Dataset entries
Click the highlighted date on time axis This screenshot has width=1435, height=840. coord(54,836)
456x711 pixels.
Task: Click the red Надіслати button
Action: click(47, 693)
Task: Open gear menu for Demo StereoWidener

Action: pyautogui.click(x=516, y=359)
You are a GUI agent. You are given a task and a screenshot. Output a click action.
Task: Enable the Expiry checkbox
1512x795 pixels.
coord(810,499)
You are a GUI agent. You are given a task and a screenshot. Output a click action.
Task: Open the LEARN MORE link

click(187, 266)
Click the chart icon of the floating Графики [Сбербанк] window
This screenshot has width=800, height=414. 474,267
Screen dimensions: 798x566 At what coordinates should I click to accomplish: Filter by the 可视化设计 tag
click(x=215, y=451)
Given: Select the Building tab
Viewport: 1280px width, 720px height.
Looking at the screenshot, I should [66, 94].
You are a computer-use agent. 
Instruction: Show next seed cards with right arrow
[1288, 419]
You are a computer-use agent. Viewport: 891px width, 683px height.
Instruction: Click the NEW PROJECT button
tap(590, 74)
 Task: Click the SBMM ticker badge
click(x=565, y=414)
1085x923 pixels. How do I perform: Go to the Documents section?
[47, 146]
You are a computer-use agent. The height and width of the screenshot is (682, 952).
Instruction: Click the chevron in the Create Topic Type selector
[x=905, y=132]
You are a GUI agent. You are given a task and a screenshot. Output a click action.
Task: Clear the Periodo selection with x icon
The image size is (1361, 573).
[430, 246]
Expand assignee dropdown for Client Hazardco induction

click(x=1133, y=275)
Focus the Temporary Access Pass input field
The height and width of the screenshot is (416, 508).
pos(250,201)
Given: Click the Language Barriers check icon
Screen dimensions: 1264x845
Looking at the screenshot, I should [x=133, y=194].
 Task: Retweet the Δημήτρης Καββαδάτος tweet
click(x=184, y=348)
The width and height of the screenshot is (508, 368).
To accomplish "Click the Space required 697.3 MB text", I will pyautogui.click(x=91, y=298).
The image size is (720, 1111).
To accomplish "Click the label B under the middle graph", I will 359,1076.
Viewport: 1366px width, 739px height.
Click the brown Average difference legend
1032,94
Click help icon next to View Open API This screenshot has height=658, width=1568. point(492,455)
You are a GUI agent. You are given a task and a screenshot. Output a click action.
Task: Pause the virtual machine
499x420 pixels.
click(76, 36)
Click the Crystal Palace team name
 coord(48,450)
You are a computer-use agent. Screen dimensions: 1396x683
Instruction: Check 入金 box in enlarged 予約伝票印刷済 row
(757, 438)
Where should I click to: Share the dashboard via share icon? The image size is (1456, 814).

### DESCRIPTION OF THE TASK
Beginning with the line that contains "The height and width of the screenshot is (416, 508).", repeat every line through the end of the records and nothing more.

### FINISHED EXERCISE
The height and width of the screenshot is (416, 508).
pos(250,201)
Given: Click the Language Barriers check icon
Screen dimensions: 1264x845
Looking at the screenshot, I should [x=133, y=194].
 Task: Retweet the Δημήτρης Καββαδάτος tweet
click(x=184, y=348)
The width and height of the screenshot is (508, 368).
To accomplish "Click the Space required 697.3 MB text", I will pyautogui.click(x=91, y=298).
The image size is (720, 1111).
To accomplish "Click the label B under the middle graph", I will 359,1076.
Viewport: 1366px width, 739px height.
Click the brown Average difference legend
1032,94
Click help icon next to View Open API This screenshot has height=658, width=1568. point(492,455)
You are a GUI agent. You are given a task and a screenshot. Output a click action.
Task: Pause the virtual machine
499x420 pixels.
click(76, 36)
Click the Crystal Palace team name
 coord(48,450)
You are a computer-use agent. Screen dimensions: 1396x683
Instruction: Check 入金 box in enlarged 予約伝票印刷済 row
(757, 438)
Where should I click to: Share the dashboard via share icon? The image size is (1456, 814).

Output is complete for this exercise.